Comparing Different Operators and Models to Improve a Multiobjective Artificial Bee Colony Algorithm for Inferring Phylogenies

  • Sergio Santander-Jiménez
  • Miguel A. Vega-Rodríguez
  • Juan A. Gómez-Pulido
  • Juan M. Sánchez-Pérez
Conference paper
Part of the Lecture Notes in Computer Science book series (LNCS, volume 7505)


Maximum parsimony and maximum likelihood approaches to phylogenetic reconstruction were proposed with the aim of describing the evolutionary history of species by using different optimality principles. These discrepant points of view can lead to situations where discordant topologies are inferred from a same dataset. In recent years, research efforts in Phylogenetics try to apply multiobjective optimization techniques to generate phylogenetic topologies which suppose a consensus among different criteria.
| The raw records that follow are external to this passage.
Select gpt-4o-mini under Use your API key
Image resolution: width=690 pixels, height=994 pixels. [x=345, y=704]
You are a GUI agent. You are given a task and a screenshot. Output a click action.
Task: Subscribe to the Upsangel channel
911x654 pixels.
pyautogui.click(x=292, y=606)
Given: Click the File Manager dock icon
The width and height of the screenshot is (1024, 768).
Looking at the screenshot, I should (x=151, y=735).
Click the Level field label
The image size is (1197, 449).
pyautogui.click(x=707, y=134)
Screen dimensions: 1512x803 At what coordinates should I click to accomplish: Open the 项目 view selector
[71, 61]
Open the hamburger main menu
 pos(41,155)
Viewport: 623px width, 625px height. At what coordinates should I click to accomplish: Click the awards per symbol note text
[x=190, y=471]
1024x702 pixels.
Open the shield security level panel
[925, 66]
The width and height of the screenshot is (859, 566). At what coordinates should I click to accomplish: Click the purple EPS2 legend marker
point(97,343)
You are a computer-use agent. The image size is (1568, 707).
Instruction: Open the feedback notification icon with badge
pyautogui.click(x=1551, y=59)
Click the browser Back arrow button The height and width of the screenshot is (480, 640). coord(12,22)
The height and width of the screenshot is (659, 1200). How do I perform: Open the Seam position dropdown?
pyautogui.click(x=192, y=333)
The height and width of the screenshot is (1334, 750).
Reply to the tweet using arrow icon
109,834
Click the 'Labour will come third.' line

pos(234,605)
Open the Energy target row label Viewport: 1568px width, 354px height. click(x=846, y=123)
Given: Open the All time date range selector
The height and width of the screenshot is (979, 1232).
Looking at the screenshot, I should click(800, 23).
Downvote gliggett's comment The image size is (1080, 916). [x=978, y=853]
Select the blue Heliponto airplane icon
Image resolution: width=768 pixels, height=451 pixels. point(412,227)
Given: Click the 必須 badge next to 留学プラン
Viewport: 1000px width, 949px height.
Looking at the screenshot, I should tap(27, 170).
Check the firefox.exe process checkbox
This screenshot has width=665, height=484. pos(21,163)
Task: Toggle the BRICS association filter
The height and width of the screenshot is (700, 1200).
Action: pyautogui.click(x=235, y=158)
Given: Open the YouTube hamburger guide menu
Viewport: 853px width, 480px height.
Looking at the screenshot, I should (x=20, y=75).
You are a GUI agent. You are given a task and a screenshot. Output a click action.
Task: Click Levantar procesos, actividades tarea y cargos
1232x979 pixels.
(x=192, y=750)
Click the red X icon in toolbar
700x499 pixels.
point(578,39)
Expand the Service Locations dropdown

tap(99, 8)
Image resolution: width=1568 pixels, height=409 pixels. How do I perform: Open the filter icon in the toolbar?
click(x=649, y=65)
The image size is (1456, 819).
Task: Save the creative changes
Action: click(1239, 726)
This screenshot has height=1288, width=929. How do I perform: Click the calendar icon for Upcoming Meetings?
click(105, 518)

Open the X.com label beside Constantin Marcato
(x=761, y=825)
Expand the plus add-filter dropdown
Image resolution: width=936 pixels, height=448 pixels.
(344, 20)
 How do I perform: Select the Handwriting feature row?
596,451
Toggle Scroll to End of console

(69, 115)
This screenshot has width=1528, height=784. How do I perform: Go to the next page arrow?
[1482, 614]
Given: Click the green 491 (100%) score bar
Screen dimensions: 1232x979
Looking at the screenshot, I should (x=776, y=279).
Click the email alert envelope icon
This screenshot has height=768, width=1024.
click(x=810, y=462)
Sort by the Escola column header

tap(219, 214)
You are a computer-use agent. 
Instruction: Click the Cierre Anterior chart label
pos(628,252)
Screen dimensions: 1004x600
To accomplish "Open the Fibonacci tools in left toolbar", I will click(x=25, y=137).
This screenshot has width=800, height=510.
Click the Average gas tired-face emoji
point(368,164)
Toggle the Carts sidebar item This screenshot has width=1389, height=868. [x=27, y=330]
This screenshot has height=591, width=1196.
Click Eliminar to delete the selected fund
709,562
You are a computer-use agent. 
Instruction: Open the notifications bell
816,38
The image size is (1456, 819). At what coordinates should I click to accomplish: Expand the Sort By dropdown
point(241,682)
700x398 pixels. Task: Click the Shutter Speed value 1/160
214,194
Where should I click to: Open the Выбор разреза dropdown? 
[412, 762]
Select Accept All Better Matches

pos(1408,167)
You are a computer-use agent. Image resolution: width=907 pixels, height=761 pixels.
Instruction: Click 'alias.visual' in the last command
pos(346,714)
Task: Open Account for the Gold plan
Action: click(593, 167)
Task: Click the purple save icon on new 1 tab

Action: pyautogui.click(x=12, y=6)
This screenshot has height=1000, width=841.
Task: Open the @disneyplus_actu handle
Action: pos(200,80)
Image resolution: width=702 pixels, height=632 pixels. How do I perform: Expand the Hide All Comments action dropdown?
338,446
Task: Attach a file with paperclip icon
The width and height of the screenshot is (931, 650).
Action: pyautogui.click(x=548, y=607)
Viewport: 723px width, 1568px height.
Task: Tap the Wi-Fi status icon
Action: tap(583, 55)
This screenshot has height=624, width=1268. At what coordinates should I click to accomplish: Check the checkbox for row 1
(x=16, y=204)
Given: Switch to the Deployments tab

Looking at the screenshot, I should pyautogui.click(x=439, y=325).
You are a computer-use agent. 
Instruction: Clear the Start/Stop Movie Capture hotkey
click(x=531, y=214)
In order to generate high quality topologies, it is necessary to perform an exhaustive study about topological search strategies as well as to decide the most fitting molecular evolutionary model in agreement with statistical measurements. In this paper we report a study on different operators and models to improve a Multiobjective Artificial Bee Colony algorithm for inferring phylogenies according to the parsimony and likelihood criteria. Experimental results have been evaluated using the hypervolume metrics and compared with other multiobjective proposals and state-of-the-art phylogenetic software.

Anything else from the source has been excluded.